Segment Start: The data

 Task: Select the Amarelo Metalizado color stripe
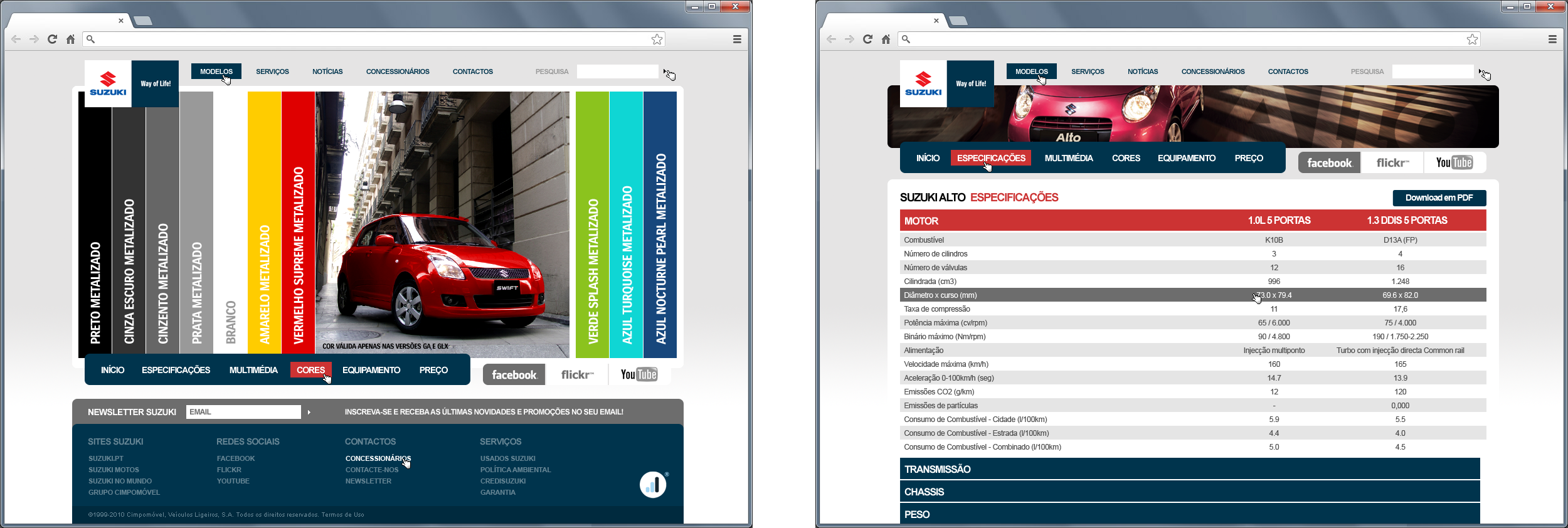[x=264, y=223]
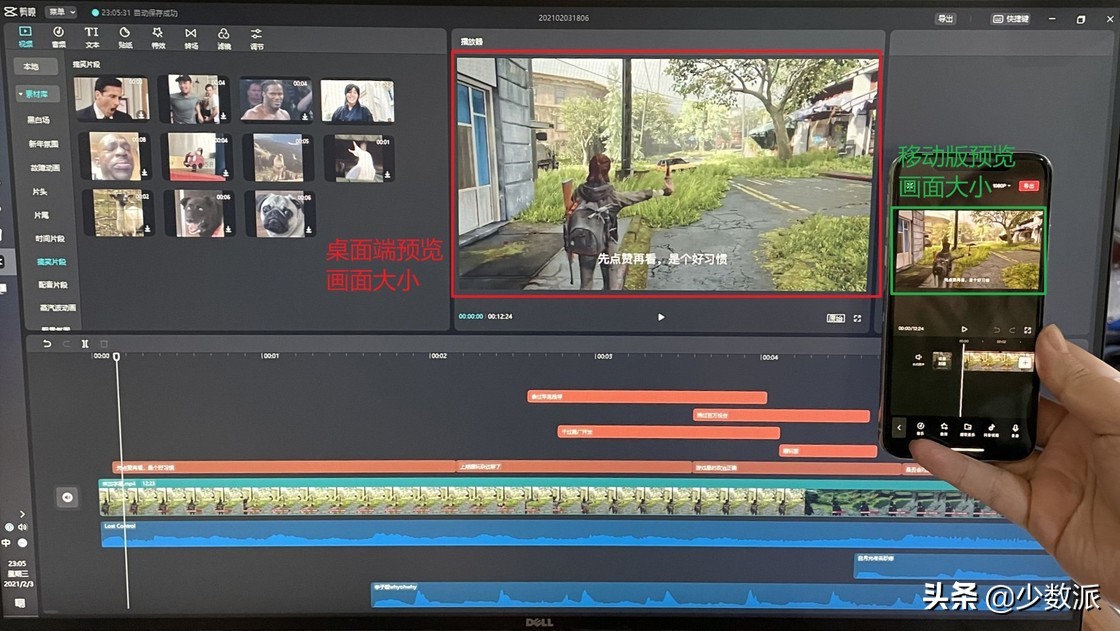Open the 转场 (Transitions) panel
Viewport: 1120px width, 631px height.
[x=190, y=37]
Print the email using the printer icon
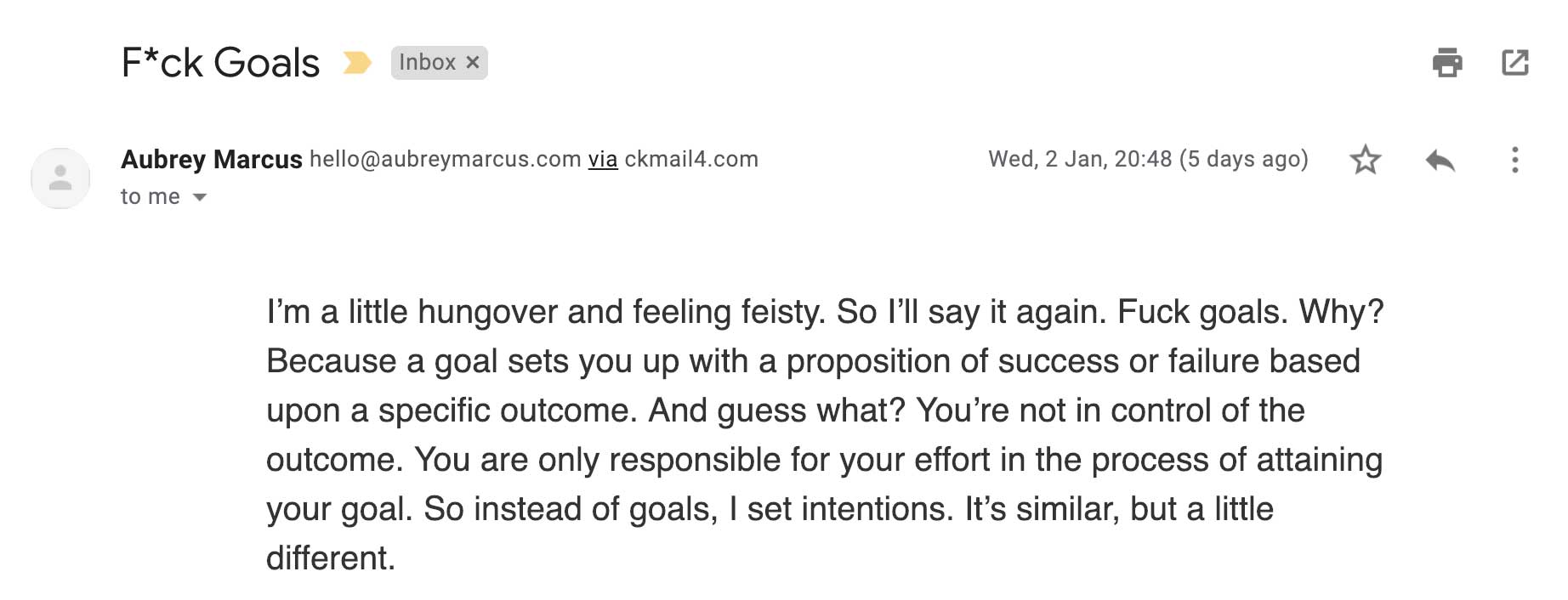This screenshot has width=1568, height=600. (1446, 62)
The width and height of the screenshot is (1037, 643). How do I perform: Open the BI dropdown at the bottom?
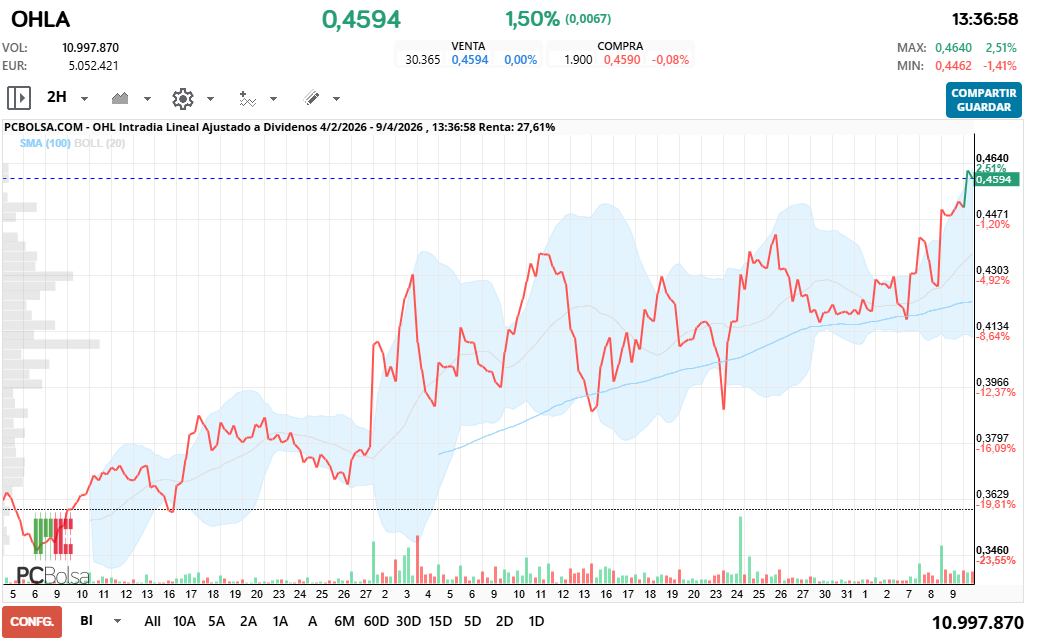118,621
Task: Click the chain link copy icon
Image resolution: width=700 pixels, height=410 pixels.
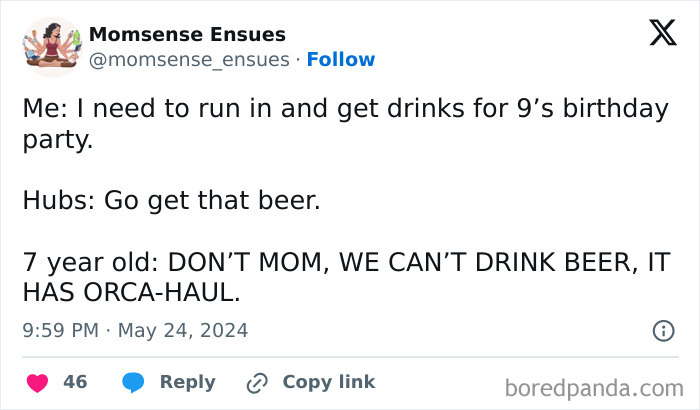Action: point(258,382)
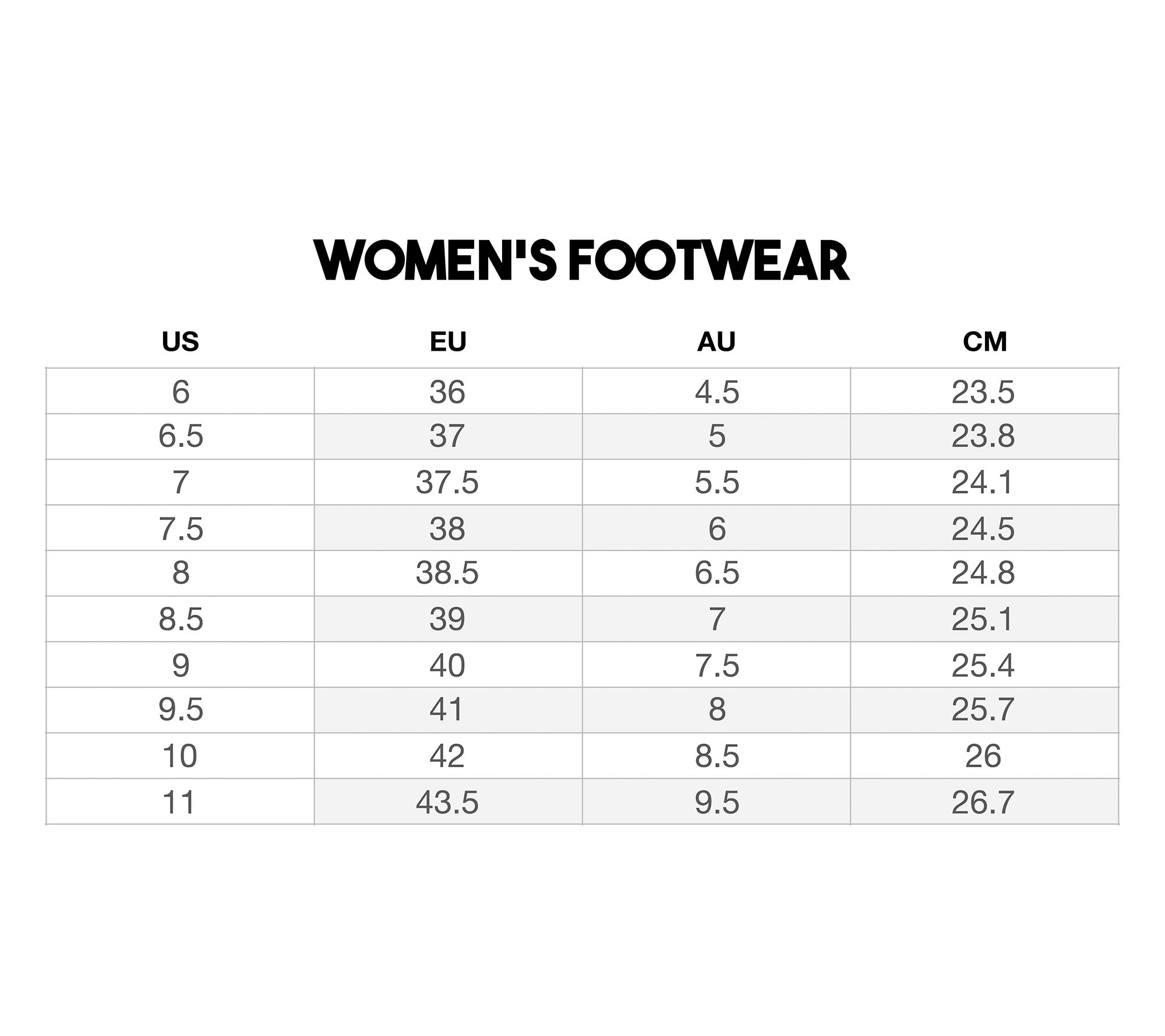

Segment End: The data

(Requirement): Exactly as they appear above, write out all the entries, without pictures.

(Answer below):
 Task: Select the Amarelo Metalizado color stripe
[x=264, y=223]
Open the 转场 (Transitions) panel
Viewport: 1120px width, 631px height.
[x=190, y=37]
Print the email using the printer icon
This screenshot has width=1568, height=600. (1446, 62)
The width and height of the screenshot is (1037, 643). How do I perform: Open the BI dropdown at the bottom?
118,621
Task: Click the chain link copy icon
Image resolution: width=700 pixels, height=410 pixels.
Action: point(258,382)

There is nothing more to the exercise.